As árvores e os frutos
Lá revi A Sombra do Caçador ontem à noite. A cópia não me pareceu nas melhores condições, o que acontece com excessiva frequência na Cinemateca, e a exígua Sala Luís de Pina está longe de ser a mais recomendável para exibir uma obra-prima do cinema. Mas a deslumbrante película de Charles Laughton resiste bem a estas pequenas adversidades logísticas. Com Robert Mitchum na perfeita encarnação do Mal e Lillian Gish - que foi a primeira estrela do cinema - a servir-lhe de contraponto. Há um sopro bíblico neste singular filme negro onde as crianças desempenham um papel central, numa espécie de celebração do triunfo da inocência. Com alusões ao Sermão da Montanha, talvez o mais belo texto de toda a Bíblia.

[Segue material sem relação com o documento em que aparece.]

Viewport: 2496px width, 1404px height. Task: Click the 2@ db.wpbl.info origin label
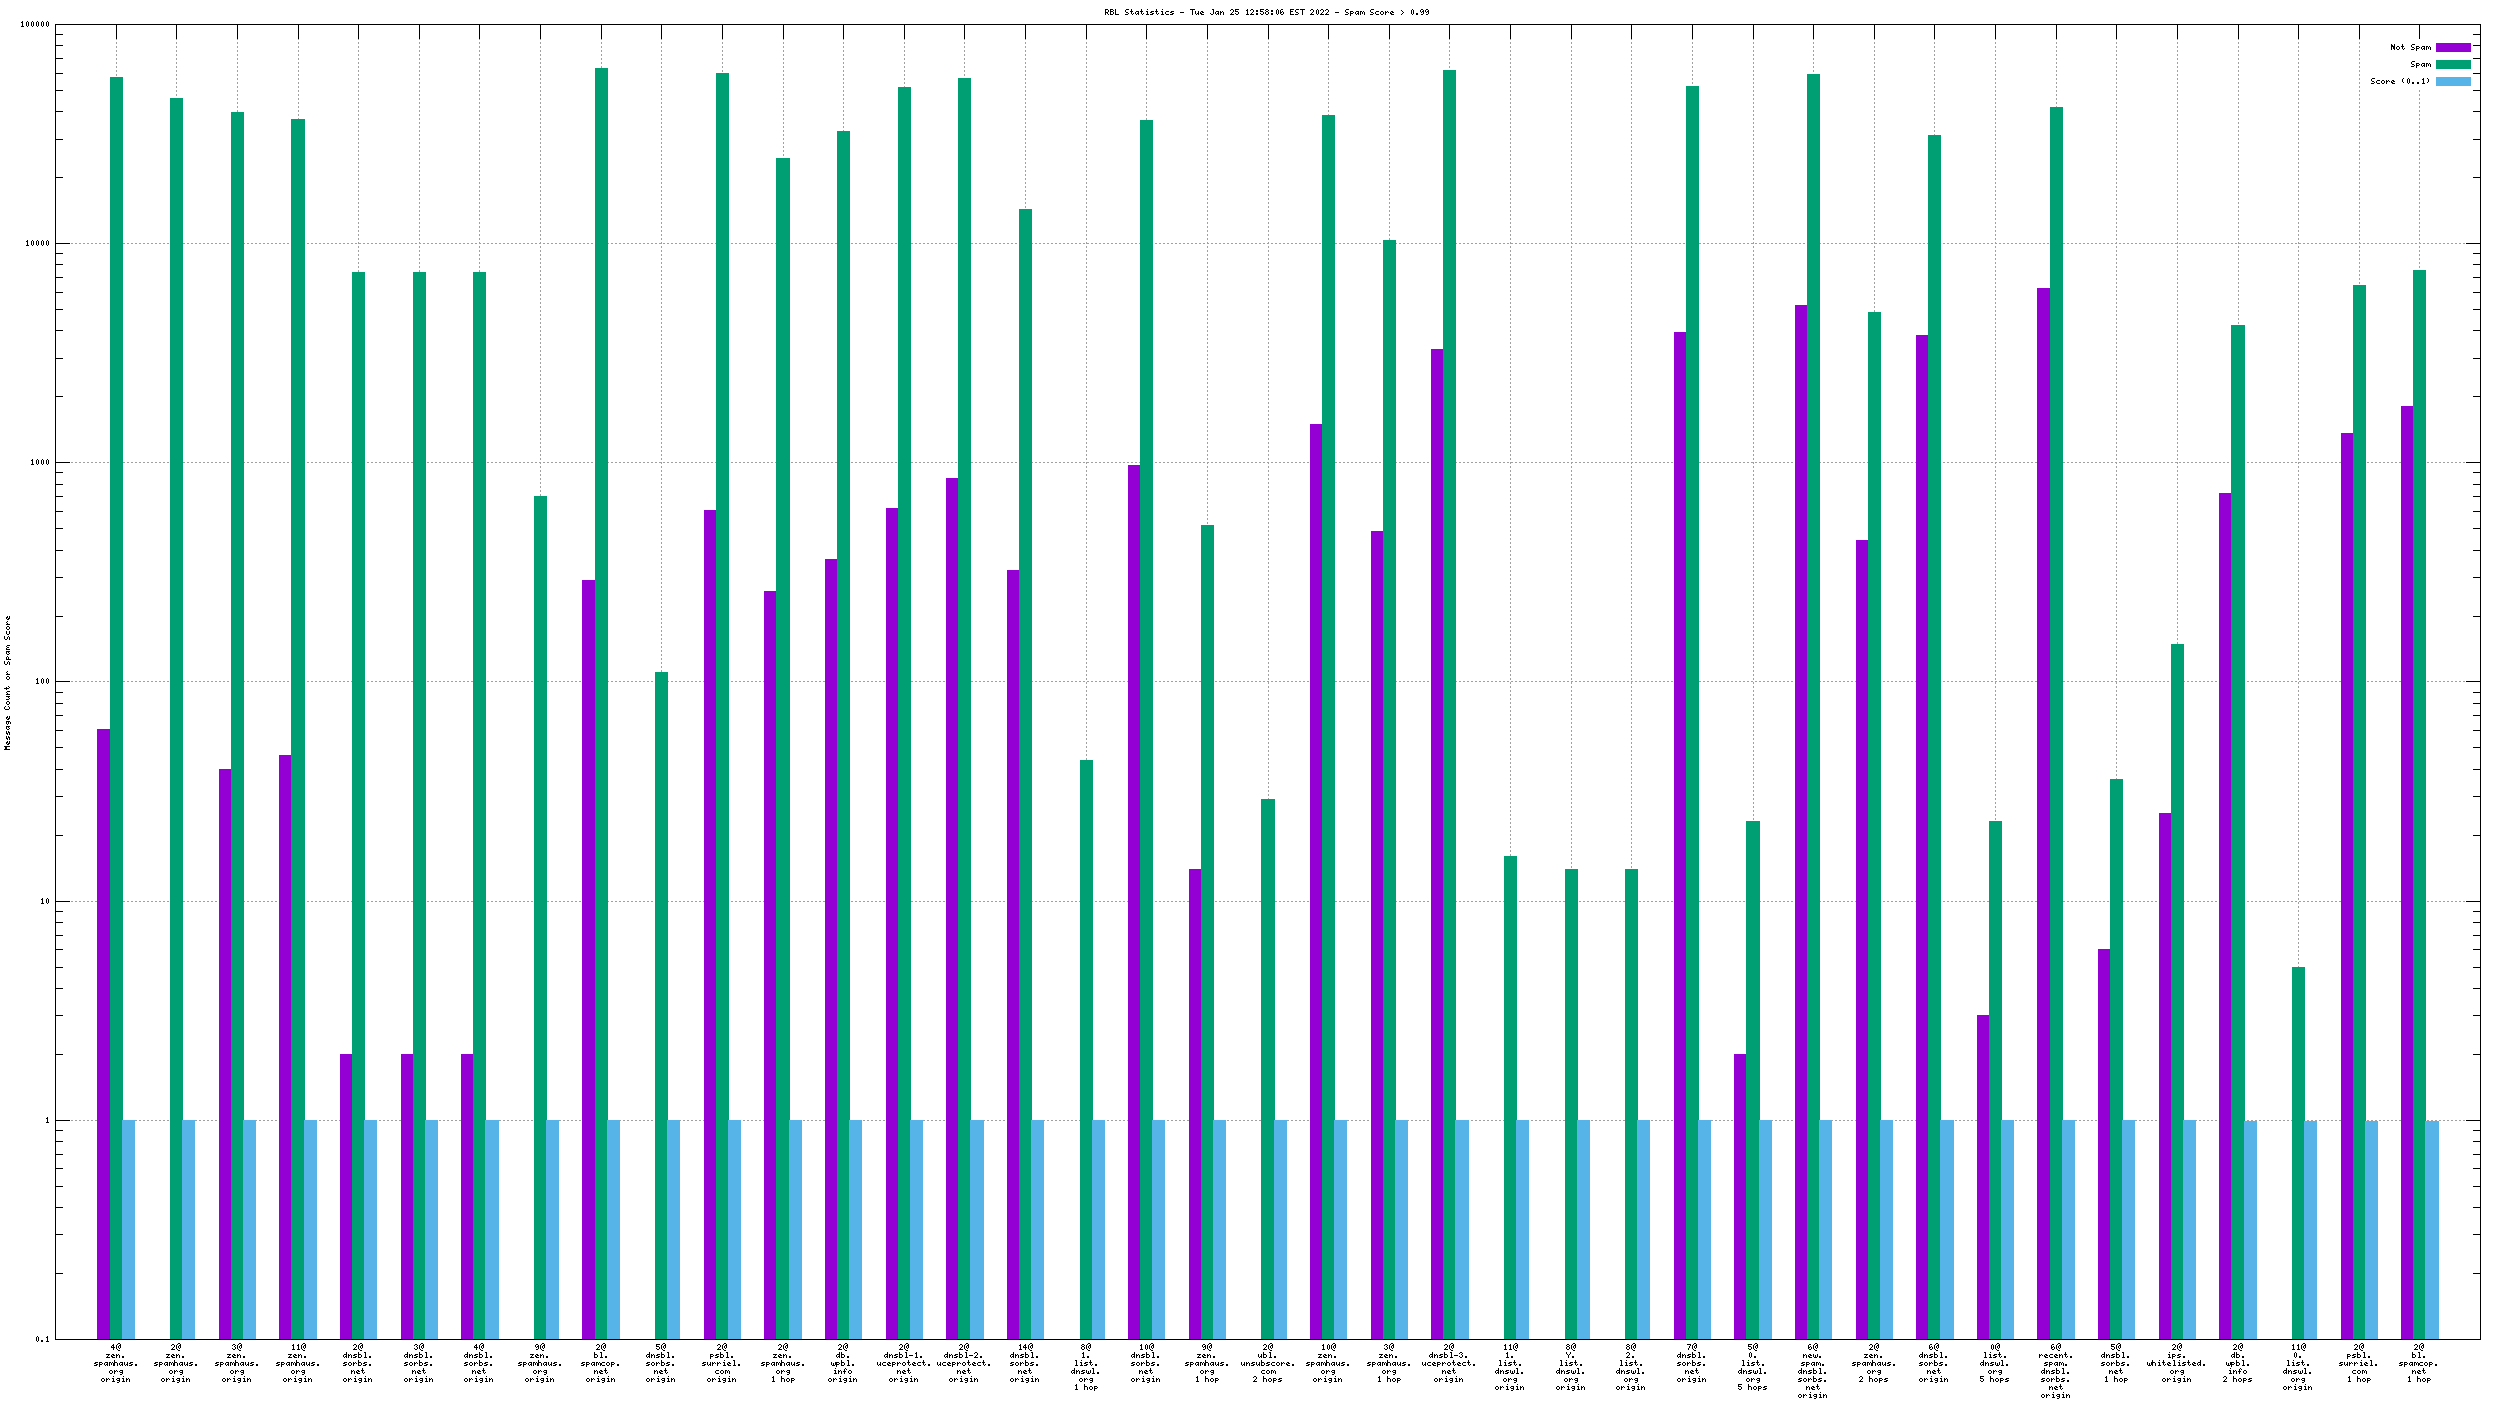tap(843, 1363)
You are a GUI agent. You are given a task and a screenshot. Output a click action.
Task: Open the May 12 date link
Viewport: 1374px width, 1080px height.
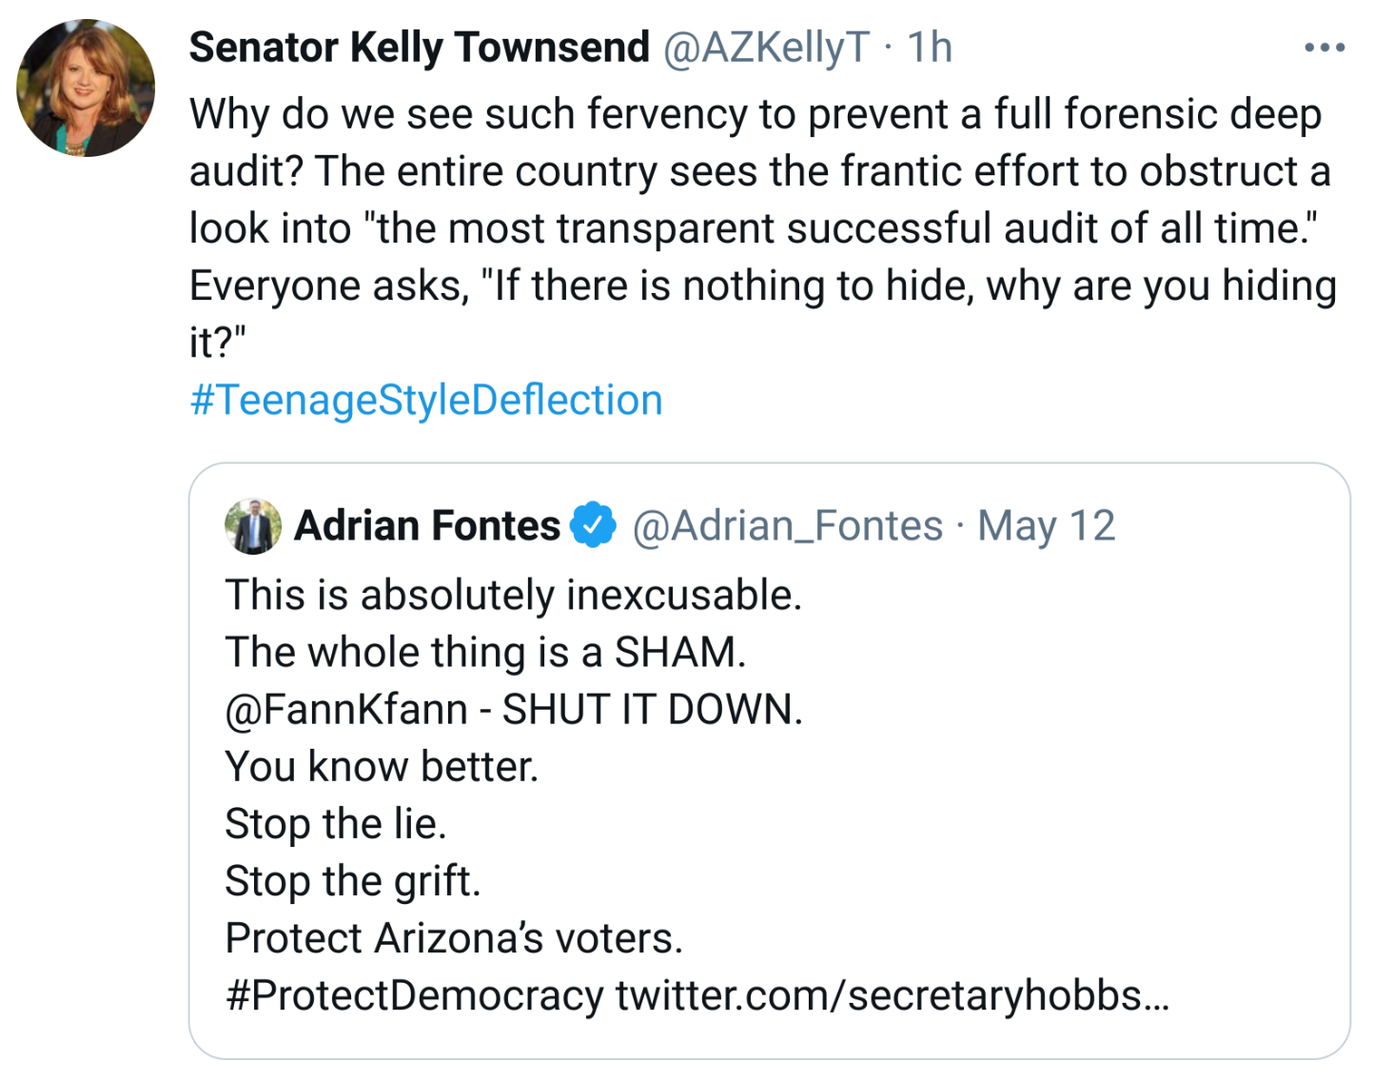(x=1046, y=526)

"Acautelai-vos dos falsos profetas, que se vos apresentam disfarçados de ovelhas, mas por dentro são lobos vorazes. Conhecê-los-eis pelos seus frutos. A árvore boa não pode dar maus frutos, nem árvore má dar bons frutos." É uma inesquecível passagem do Evangelho de São Mateus que serve de legenda implícita a este filme de óbvia matriz cristã que se indigna contra quem pratica crimes em nome de Deus - e de uma perene actualidade neste tempo de implacáveis predadores travestidos de arautos da virtude. A Sombra do Caçador é um grande filme também por isto.